Lime ha comenzado a cotizar en Nasdaq tras captar 167 millones de dólares en su salida a bolsa. La compañía de patinetes y bicicletas eléctricas compartidas llega al mercado público después de casi una década marcada por ciclos de euforia, ajustes duros, pandemia, consolidación del sector y dudas sobre la rentabilidad real de la micromovilidad.
La operación valora a Lime en torno a 1.600 o 1.700 millones de dólares, según la referencia utilizada tras el debut. Es una cifra lejos de las expectativas más agresivas que rodearon al sector en sus primeros años, pero suficiente para mostrar que algunos operadores han sobrevivido a la selección natural del mercado.
El contexto financiero es importante. En su documentación previa, Lime reconoció cerca de 1.000 millones de dólares en pasivos y la necesidad de la OPV para reforzar su balance. También reportó ingresos de 886,7 millones en 2025 y pérdidas netas, aunque con flujo de caja libre positivo. Es decir, la salida a bolsa no es solo una celebración; también es una herramienta para ganar oxígeno financiero.
La micromovilidad ha pasado de promesa urbana a negocio de ejecución. Ya no basta con desplegar vehículos en una ciudad y crecer rápido. Las compañías deben gestionar permisos, mantenimiento, vandalismo, vida útil de baterías, relaciones municipales y precios que los usuarios acepten para viajes cortos.

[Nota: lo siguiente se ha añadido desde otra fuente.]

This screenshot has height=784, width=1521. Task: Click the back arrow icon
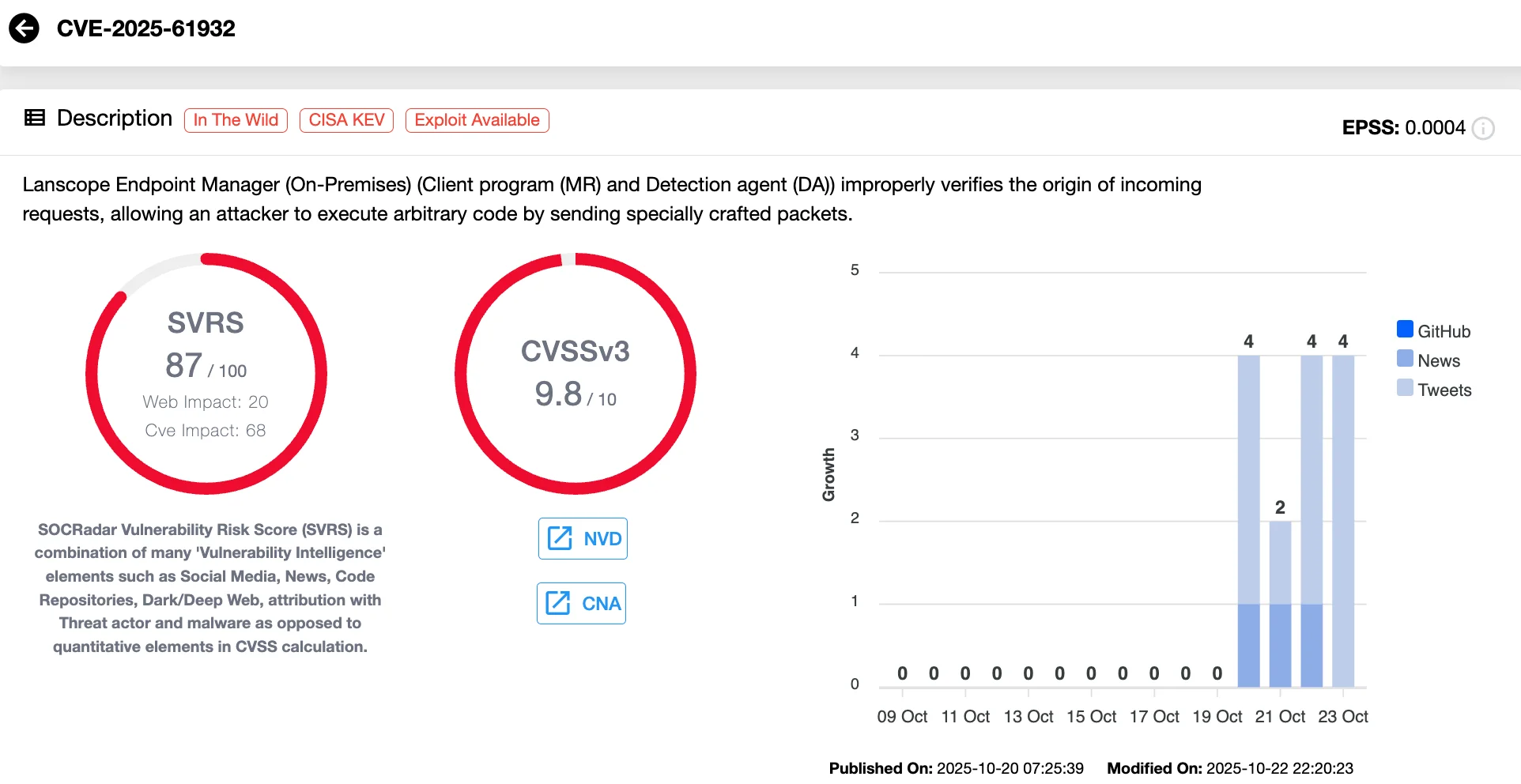[x=25, y=28]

Lime ha logrado mantenerse mientras varios rivales cerraban, se fusionaban o reducían presencia. Su reto ahora será convencer a inversores públicos de que puede crecer sin volver al gasto descontrolado que castigó al sector.
Para las ciudades, el debate sigue abierto. Patinetes y bicicletas compartidas pueden reducir trayectos en coche y mejorar la última milla, pero solo si se integran con normas claras y aparcamiento ordenado. La bolsa será una prueba financiera; la calle seguirá siendo la prueba operativa.